Nachdem der bisherige Leiter der siamesischen Vajirañāna-Nationalbibliothek Oskar Frankfurter aufgrund der Kriegserklärung Siams an Deutschland 1917 ausgewiesen worden war, übernahm George Cœdès dessen Posten auf Bitten des Prinzen Damrong zu Neujahr 1918 und übersiedelte mit seiner Familie nach Bangkok. Ihm unterstand auch der 1924 unter König Vajiravudh (Rama VI.) eingerichtete archäologische Dienst Siams, der mit der Erhaltung der antiken Monumente des Landes betraut wurde.
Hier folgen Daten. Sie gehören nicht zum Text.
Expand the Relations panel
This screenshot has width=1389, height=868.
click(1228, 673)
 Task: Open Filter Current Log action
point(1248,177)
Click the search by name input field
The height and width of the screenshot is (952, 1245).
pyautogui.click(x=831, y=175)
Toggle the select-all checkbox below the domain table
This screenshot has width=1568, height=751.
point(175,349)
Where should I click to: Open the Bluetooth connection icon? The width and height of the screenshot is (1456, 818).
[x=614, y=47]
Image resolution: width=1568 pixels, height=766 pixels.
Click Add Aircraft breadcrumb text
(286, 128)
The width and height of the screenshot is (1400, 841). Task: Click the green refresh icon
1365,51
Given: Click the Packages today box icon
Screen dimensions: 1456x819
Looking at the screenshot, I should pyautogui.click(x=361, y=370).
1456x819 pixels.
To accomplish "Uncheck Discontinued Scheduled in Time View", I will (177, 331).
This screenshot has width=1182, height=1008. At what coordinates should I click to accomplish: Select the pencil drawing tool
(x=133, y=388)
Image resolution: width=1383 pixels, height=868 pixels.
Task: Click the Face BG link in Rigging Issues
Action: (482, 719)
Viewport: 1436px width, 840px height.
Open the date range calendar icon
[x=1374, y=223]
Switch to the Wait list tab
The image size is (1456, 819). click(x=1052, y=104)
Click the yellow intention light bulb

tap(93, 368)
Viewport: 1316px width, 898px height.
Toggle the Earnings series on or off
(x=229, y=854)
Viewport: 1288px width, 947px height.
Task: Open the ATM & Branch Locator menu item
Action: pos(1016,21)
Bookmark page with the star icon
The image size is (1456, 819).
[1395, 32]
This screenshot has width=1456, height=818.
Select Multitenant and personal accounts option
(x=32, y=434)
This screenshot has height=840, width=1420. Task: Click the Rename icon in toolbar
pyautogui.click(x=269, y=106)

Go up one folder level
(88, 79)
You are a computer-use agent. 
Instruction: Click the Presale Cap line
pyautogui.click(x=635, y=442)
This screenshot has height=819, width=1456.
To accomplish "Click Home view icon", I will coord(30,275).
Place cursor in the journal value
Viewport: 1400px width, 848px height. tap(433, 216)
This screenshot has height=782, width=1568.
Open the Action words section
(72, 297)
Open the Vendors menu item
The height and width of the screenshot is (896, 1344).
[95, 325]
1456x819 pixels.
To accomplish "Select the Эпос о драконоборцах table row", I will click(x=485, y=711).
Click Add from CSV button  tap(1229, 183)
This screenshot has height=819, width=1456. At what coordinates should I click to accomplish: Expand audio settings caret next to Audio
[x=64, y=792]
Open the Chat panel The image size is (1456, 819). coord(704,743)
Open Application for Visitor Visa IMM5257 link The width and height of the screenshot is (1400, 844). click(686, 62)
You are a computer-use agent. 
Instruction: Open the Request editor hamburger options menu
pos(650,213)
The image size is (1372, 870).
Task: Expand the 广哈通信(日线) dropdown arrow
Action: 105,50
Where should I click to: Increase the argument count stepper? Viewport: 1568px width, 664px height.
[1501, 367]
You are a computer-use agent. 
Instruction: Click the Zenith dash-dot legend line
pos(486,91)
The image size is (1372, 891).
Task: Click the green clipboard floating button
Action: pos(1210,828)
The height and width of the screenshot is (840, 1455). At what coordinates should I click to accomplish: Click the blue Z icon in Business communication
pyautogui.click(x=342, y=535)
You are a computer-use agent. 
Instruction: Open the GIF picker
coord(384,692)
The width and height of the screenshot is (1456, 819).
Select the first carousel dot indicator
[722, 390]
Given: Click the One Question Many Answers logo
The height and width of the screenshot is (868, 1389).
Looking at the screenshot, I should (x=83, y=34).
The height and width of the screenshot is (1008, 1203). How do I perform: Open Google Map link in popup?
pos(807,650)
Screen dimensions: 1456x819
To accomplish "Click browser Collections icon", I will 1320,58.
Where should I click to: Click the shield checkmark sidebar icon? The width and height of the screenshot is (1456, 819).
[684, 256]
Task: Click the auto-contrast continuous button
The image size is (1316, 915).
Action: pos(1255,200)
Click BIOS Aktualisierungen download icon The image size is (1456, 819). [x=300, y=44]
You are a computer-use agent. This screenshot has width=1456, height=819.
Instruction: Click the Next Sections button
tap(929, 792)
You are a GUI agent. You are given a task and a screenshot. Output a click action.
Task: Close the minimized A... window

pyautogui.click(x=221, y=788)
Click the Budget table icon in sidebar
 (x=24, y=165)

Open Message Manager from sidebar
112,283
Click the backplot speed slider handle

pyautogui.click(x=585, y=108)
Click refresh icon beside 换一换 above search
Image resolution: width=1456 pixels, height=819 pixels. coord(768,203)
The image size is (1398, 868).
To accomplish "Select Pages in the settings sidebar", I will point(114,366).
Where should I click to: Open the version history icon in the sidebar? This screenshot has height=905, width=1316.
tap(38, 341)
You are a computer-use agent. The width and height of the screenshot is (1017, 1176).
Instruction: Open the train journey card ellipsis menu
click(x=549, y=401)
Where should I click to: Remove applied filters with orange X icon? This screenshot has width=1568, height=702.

Von 1925 bis 1930 war Cœdès Vorsitzender der Siam Society, einer Gelehrtengesellschaft zur Pflege des historischen, kulturellen und Naturerbes Thailands, sowie von 1927 bis 1929 Generalsekretär der von König Prajadhipok (Rama VII.) gegründeten Königlichen Gesellschaft der Wissenschaften (Ratchabandittayasapha).
1929 kehrte er an die École française d’Extrême-Orient zurück, um dort als Direktor zu arbeiten. Als korrespondierendes Mitglied wurde er 1934 in die Académie des inscriptions et belles-lettres aufgenommen. Nach dem Zweiten Weltkrieg kam Hanoi durch die Augustrevolution unter Kontrolle der von China unterstützten Việt Minh. Als 1946 der Indochinakrieg ausbrach, ging Cœdès mit seiner Familie zurück nach Paris. Er wurde 1947 als Direktor der EFEO abgelöst und zu ihrem Ehrendirektor ernannt. Cœdès übernahm Lehraufträge an der École nationale des langues orientales vivantes (Langues d’O; 1947–1960), der École nationale de la France d’Outre-Mer (1947–51) und der Sorbonne (1950–51). Daneben war er von 1947 bis zu seinem Tode Kurator am Musée d’Ennery in Paris. 1952 wurde er korrespondierendes Mitglied der British Academy.[1] 1958 wurde er zum Mitglied (membre libre) der Académie des Inscriptions et Belles-Lettres gewählt.[2]
George Cœdès starb am 2. Oktober 1969 in Paris.
Werk
Cœdès vertrat in seinen Büchern und Abhandlungen die Ansicht, dass sich die südostasiatischen Kulturen weitgehend unter dem Einfluss der indischen entwickelt haben. Er prägte den Begriff der „indisierten Staaten“ (États hindouisés), die im ersten und beginnenden zweiten Jahrtausend n. Chr. in Südostasien bestanden. Ihm kommt auch das Verdienst zu, das frühere Königreich Srivijaya (7. bis 13. Jahrhundert) wiederentdeckt zu haben, dessen Zentrum er um die heutige Stadt Palembang auf der indonesischen Insel Sumatra vermutete und das sich über die Malaiische Halbinsel und Java erstreckte.
Veröffentlichungen
- Histoire ancienne des États hindouisés d’Extrême-Orient. 1944. Englische Übersetzung der französischen Ausgabe von 1964: The Indianized States of Southeast Asia. ANU Press, Canberra 1968
- Les États hindouisés d’Indochine et d’Indonésie. Paris 1948 (Histoire du monde 8,2)
- The Making of Southeast Asia. 1966.
Literatur
- Bernard Cros: George Cœdès. La vie méconnue d’un découvreur de royaumes oubliés. In: Bulletin de l’AEFEK, Nr. 22, Association d'échanges et de formation pour les études khmères.
Einzelnachweise
- Deceased Fellows. British Academy, abgerufen am 15. Mai 2020.
- Mitglieder seit 1663: Cœdès, George. Académie des Inscriptions et Belles-Lettres, abgerufen am 3. Januar 2021 (französisch).